### Short problem
Reproduce verbatim the data lines starting at the line containing "Where should I click to: Click" and ending at the line containing "Open the View", with both of those lines included.

### Supplied information
-.-.-

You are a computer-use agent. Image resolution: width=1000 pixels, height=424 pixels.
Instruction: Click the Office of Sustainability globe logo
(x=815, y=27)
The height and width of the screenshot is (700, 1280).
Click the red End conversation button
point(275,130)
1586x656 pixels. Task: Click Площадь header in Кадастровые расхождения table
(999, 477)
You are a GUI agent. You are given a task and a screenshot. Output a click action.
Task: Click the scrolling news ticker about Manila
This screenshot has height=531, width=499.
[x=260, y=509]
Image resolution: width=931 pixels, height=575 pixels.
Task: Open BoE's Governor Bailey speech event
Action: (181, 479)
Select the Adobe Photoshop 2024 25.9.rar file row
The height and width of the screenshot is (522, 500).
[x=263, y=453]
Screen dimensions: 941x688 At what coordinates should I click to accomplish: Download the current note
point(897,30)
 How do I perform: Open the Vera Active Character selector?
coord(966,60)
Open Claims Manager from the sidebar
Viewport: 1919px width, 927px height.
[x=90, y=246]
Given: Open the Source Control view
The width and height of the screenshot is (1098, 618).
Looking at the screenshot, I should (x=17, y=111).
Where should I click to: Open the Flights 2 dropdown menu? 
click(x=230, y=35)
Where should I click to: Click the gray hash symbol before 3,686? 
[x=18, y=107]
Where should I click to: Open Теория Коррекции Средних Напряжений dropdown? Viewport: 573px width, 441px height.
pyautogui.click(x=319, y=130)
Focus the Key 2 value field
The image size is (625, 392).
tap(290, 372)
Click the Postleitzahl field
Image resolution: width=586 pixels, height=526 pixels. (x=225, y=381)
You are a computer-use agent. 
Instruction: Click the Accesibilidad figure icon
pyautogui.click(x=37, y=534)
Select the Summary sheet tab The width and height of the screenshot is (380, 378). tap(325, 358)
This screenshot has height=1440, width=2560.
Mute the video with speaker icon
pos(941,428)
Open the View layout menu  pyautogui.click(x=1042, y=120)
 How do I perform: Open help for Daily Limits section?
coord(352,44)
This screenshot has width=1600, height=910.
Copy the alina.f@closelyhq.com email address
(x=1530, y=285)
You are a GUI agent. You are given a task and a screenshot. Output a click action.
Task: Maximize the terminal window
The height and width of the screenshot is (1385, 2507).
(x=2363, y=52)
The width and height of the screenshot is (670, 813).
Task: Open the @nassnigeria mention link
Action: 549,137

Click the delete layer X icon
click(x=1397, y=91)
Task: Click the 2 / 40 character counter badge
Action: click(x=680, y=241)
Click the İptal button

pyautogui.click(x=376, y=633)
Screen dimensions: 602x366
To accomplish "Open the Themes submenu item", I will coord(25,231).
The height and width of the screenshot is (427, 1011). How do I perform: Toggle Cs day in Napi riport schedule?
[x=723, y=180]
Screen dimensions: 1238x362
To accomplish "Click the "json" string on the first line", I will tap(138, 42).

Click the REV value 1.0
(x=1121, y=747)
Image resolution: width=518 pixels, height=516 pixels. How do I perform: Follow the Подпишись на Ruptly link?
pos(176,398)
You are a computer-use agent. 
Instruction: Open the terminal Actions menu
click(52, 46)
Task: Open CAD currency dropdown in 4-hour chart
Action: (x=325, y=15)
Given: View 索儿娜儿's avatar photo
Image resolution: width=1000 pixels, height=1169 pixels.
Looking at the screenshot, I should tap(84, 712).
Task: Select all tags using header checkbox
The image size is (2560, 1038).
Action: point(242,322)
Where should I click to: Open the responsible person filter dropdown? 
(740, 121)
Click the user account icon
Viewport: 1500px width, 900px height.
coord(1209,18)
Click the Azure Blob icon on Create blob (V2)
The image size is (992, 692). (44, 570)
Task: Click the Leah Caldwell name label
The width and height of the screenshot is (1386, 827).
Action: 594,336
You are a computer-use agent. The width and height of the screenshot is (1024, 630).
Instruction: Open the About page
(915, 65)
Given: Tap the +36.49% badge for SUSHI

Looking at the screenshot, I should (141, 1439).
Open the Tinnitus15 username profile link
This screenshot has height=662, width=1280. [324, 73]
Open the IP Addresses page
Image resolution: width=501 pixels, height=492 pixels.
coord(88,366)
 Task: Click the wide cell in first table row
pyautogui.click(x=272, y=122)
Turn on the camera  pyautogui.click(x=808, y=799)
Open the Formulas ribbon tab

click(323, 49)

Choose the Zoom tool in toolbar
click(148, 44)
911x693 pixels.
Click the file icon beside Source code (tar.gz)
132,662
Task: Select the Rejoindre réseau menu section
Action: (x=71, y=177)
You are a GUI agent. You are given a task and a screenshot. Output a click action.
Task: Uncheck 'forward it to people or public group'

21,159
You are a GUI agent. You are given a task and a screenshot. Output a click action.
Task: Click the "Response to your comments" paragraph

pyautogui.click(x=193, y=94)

-.-.-

### Exercise response
Where should I click to: Click the gray hash symbol before 3,686? 
[x=18, y=107]
Where should I click to: Open Теория Коррекции Средних Напряжений dropdown? Viewport: 573px width, 441px height.
pyautogui.click(x=319, y=130)
Focus the Key 2 value field
The image size is (625, 392).
tap(290, 372)
Click the Postleitzahl field
Image resolution: width=586 pixels, height=526 pixels. (x=225, y=381)
You are a computer-use agent. 
Instruction: Click the Accesibilidad figure icon
pyautogui.click(x=37, y=534)
Select the Summary sheet tab The width and height of the screenshot is (380, 378). tap(325, 358)
This screenshot has height=1440, width=2560.
Mute the video with speaker icon
pos(941,428)
Open the View layout menu  pyautogui.click(x=1042, y=120)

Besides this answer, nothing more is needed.